|
Despite the thousands of pages of ISO 32000, the reality is that the format is not defined. Acrobat tolerates unfathomably malformed PDF files generated by old software that predates the opening-up of the standard when people were reverse-engineering it. There’s always some utterly insane file that Acrobat opens just fine and now you get to play the game of figuring out how Acrobat repaired it.
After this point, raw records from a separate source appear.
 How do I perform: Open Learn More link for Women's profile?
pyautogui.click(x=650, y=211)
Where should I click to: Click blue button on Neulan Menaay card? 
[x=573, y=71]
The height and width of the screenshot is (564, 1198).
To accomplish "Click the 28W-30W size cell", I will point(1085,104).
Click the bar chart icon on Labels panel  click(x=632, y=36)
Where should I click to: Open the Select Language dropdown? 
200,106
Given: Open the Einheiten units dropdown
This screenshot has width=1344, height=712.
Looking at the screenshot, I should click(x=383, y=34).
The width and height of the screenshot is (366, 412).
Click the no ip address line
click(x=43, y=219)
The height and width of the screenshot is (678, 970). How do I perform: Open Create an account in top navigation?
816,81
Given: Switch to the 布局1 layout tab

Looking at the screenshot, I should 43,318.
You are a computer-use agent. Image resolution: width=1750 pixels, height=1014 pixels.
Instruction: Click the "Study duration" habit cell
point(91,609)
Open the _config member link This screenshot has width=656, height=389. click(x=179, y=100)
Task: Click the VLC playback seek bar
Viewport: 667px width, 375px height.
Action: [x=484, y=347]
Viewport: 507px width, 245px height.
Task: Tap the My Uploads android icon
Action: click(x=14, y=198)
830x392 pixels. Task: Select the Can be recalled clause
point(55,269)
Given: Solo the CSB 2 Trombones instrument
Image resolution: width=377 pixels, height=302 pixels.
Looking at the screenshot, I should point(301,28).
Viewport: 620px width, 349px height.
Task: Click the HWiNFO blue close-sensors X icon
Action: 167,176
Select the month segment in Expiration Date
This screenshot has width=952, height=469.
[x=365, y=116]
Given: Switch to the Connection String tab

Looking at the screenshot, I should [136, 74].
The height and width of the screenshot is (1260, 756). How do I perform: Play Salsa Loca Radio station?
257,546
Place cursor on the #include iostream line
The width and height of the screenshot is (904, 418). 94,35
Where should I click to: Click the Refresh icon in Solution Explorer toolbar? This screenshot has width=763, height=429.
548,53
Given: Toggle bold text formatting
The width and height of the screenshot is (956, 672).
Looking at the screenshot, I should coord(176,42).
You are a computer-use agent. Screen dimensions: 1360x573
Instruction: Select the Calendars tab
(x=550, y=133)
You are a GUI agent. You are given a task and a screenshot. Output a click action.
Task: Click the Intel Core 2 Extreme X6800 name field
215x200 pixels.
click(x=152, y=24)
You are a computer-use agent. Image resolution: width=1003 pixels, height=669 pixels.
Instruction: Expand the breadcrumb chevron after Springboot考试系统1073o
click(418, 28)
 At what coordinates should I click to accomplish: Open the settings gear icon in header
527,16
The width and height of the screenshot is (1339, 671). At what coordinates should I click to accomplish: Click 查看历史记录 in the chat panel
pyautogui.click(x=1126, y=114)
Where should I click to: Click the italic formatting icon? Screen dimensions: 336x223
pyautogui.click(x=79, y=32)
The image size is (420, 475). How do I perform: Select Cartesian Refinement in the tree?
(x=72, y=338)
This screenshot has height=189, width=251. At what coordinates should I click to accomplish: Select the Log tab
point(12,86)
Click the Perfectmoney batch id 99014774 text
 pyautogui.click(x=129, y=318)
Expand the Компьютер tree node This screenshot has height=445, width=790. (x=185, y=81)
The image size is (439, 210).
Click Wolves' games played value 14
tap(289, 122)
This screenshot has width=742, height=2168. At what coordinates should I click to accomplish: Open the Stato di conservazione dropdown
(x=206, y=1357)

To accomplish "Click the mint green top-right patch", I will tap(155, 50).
Plus all the fun of the fact that you can embed the following formats inside a PDF: PNG, JPEG (including CMYK), JPEG 2000 (dead), JBIG2 (dead), CCIT G4 (dead, fax machines), PostScript Type1 fonts (dead), PostScript Type3 fonts (dead), PostScript CIDFonts (pre-Unicode, dead), CFF fonts (the inside of an OTF), TrueType fonts, ICC Profiles, PostScript functions defining Color spaces, XML forms (the worst), LZ compressed data, Run-length compressed data, Deflate-compressed data. All of which Acrobat will allow to be malformed in various non-standard ways so you need to write your own parsers. Note the lack of OpenType fonts, also lack of proper Unicode! |
Not sure what you mean by "dead", but tons of book scans, particularly those at archive.org, are PDFs of entirely JPEG2000 images.